Task directions
Rewrite the material below, replacing "Locate" with "Find" and leaving everything else unchanged.

Dataset entries
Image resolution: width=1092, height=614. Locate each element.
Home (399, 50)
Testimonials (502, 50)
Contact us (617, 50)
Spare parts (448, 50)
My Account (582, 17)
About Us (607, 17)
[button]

Task answer
Image resolution: width=1092, height=614. Find each element.
Home (399, 50)
Testimonials (502, 50)
Contact us (617, 50)
Spare parts (448, 50)
My Account (582, 17)
About Us (607, 17)
[button]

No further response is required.